(Saved data entries)

══════

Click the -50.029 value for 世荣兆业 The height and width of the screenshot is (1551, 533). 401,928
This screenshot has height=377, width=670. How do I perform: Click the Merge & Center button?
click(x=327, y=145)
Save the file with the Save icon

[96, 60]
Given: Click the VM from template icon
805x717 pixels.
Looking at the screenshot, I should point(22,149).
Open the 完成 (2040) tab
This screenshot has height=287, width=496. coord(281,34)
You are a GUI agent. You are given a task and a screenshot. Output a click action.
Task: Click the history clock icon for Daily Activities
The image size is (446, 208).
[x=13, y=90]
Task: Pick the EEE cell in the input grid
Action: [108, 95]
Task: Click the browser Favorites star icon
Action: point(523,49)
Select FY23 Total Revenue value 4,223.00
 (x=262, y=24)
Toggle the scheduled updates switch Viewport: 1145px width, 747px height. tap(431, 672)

══════

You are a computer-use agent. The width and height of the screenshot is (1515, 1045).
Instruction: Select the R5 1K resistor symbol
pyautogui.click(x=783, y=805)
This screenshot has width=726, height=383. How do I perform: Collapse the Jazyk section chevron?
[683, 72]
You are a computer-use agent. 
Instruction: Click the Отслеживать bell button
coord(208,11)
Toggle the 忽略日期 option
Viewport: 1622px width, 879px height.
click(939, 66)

══════

WORK TASK:
A word-for-word copy of the lines above from the one with "Select FY23 Total Revenue value 4,223.00" through the one with "Toggle the scheduled", inclusive, is the only output wanted.

PROBLEM SOLUTION:
Select FY23 Total Revenue value 4,223.00
 (x=262, y=24)
Toggle the scheduled updates switch Viewport: 1145px width, 747px height. tap(431, 672)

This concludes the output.